4. The leaders of the Leave campaign, who now dominate our politics, are 70 per cent water and 30 per cent lies.

5. For starters, they told everyone that, by leaving the EU, Britain could save £350m a week which we could then spend on the NHS. This, it turned out, was a lie.

6. They said Turkey was about to join the EU. This was a lie too.

7. A variety of Leave campaigners spent recent years saying that our place in the single market was safe. Which it turned out was... oh, you guessed.

8. As to buffoons, well, there’s Brexit secretary David Davis, for one, who goes around cheerfully admitting to Select Committees that the government has no idea what Brexit would actually do to the economy.

9. There was also his 2005 leadership campaign, in which he got a variety of Tory women to wear tight t-shirts with (I’m sorry) “It’s DD for me” written across the chest.

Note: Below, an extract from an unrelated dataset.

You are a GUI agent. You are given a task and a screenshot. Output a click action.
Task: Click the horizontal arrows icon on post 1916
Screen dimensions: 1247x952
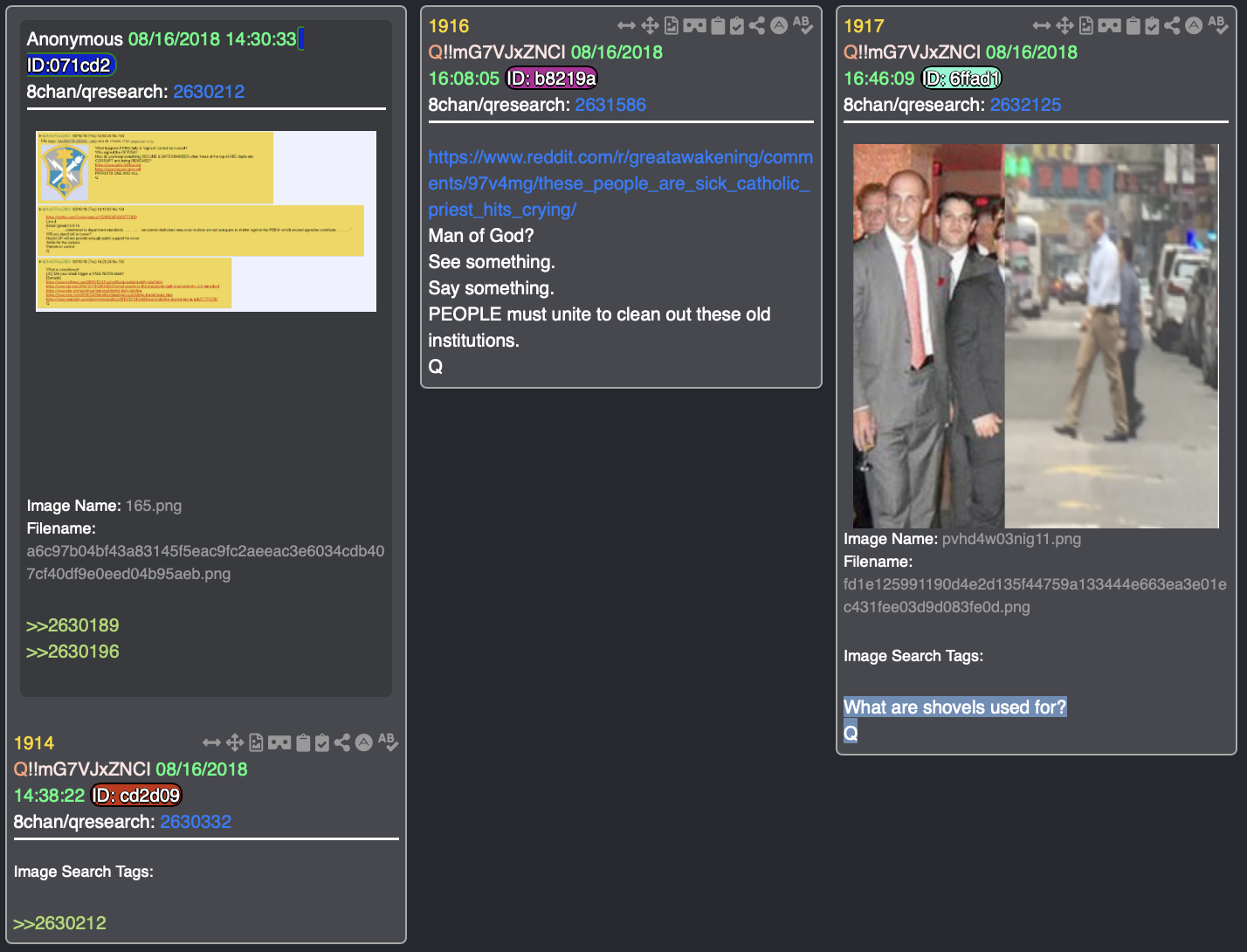pos(626,26)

10. Foreign secretary Boris Johnson, meanwhile, is definitely a liar AND a buffoon.

11. I mean, you don’t even need me to present any evidence of that one, do you? You just nodded automatically.

12. You probably got there before me, even. For what it's worth, he was sacked from The Times for making up a quote, and sacked from the shadow frontbench for hiding an affair.

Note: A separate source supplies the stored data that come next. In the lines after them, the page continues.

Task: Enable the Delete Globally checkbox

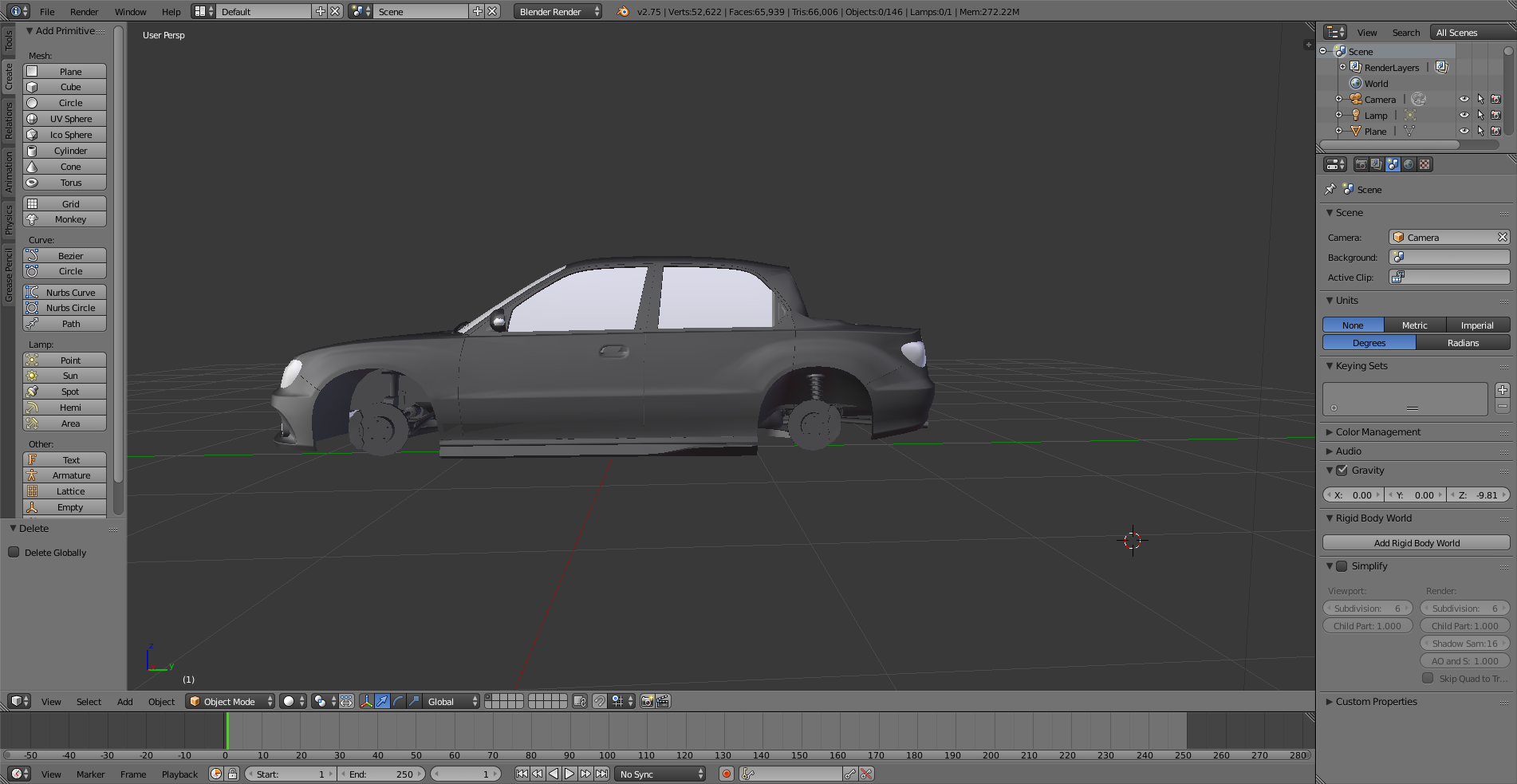Action: click(x=14, y=552)
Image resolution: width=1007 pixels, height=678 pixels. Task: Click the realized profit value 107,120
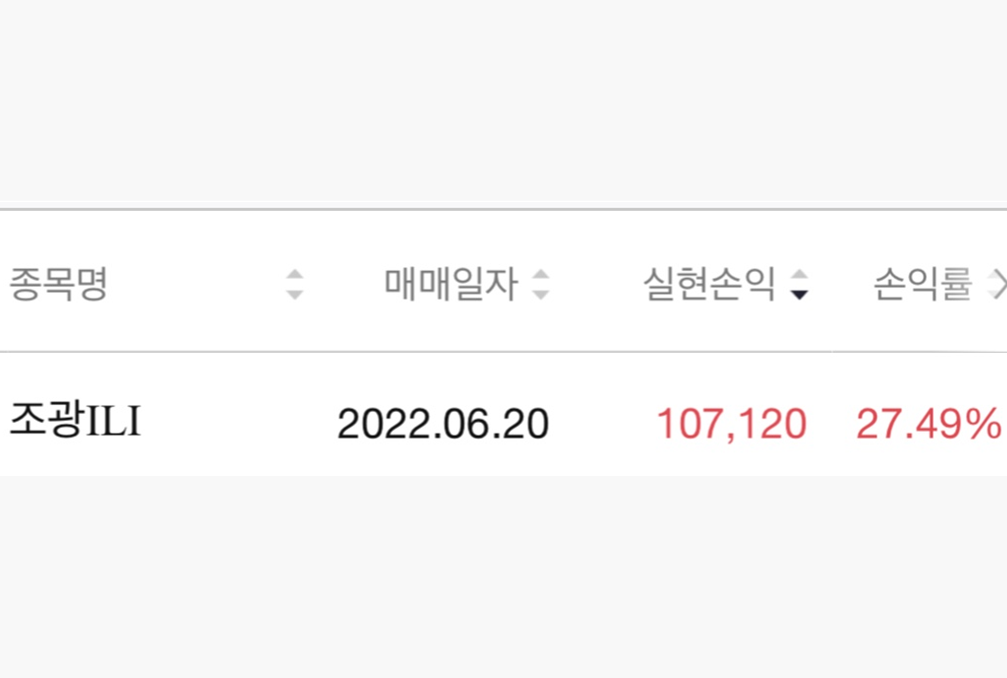tap(731, 424)
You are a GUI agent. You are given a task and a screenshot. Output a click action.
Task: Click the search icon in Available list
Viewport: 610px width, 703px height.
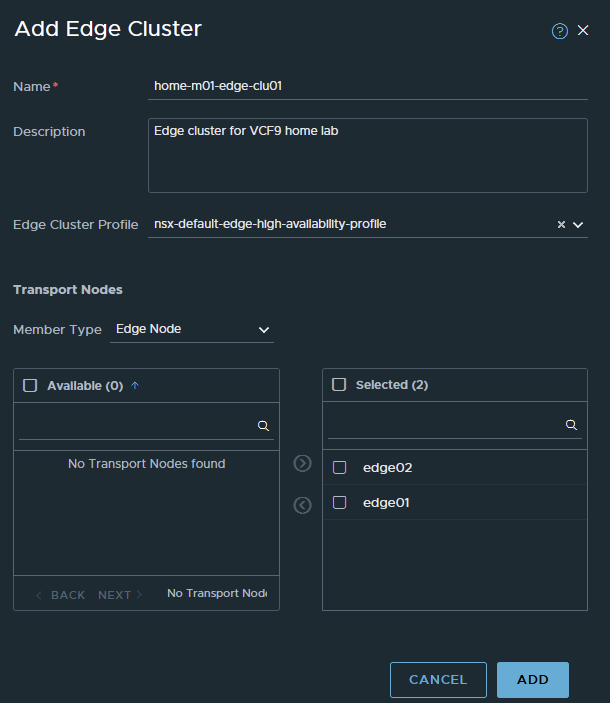[263, 425]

13. Then there’s Liam Fox, who is Liam Fox.

14. I’m not going to identify any “swivel-eyed loons”, because mocking someone’s physical attributes is mean and also because I don’t want to get sued, but let’s not pretend Leave campaigners who fit the bill would be hard to find.

15. Has anyone ever managed to read a tweet by Hannan beginning with the words “a reminder” without getting an overwhelming urge to do unspeakable things to an inanimate object, just to get rid of their rage?

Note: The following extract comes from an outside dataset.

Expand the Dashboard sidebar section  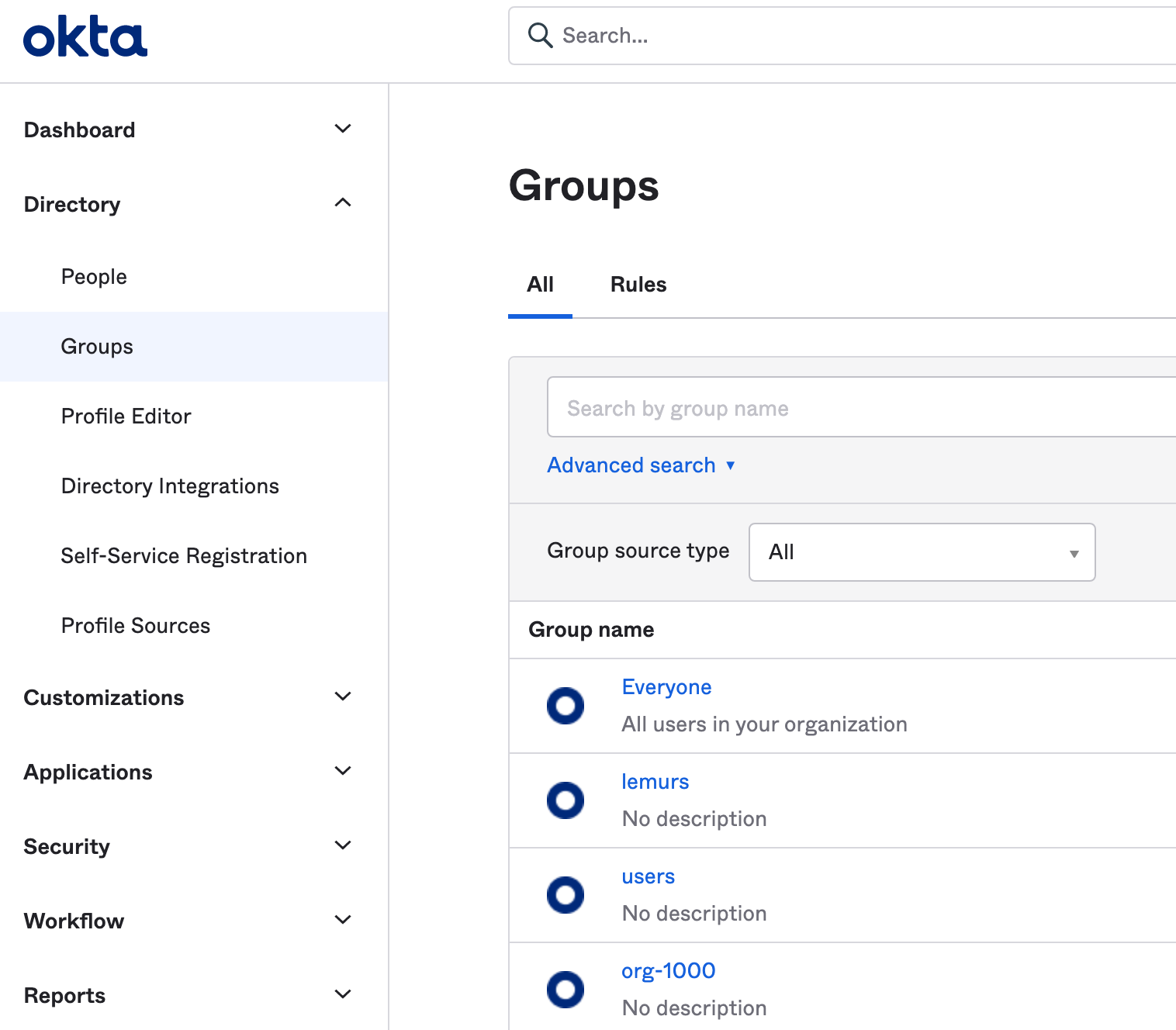pyautogui.click(x=342, y=129)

16. Even if the accusation made in that picture was untrue, which it isn’t, it wouldn’t count as libel. It’s not possible to libel 52 per cent of the electorate unless they form a distinct legal entity. Which they don’t.

17. Also, at risk of coming over a bit AC Grayling, “52 per cent of those who voted” is not the same as “most Britons”. I don’t think that means we can dismiss the referendum result, but those phrases mean two different things.

18. As ever, though, the most infuriating thing Hannan’s done here is a cheap rhetorical sleight of hand. The sign isn’t talking about the entire chunk of the electorate who voted for Brexit: it’s clearly talking specifically about the nation’s leaders. He’s conflated the two and assumed we won’t notice.

19. It’s as if you told someone they were shit at their job, and they responded, “How dare you attack my mother!”

20. Love the way Hannan is so outraged that anyone might conflate an entire half of the population with an “out of touch elite”, something that literally no Leave campaigners have ever, ever done.

21. Does he really not know that he’s done this? Or is he just pretending, so as to give him another excuse to imply that all opposition to his ideas is illegitimate?

22. Once again, I come back to my eternal question about Hannan: does he know he’s getting this stuff wrong, or is he genuinely this dim?

23. Will I ever be able to stop wasting my life analysing the intellectual sewage this infuriating man keeps pouring down the internet?

*Related: the collected Hannan Fodder is now about the same wordcount as Moby Dick.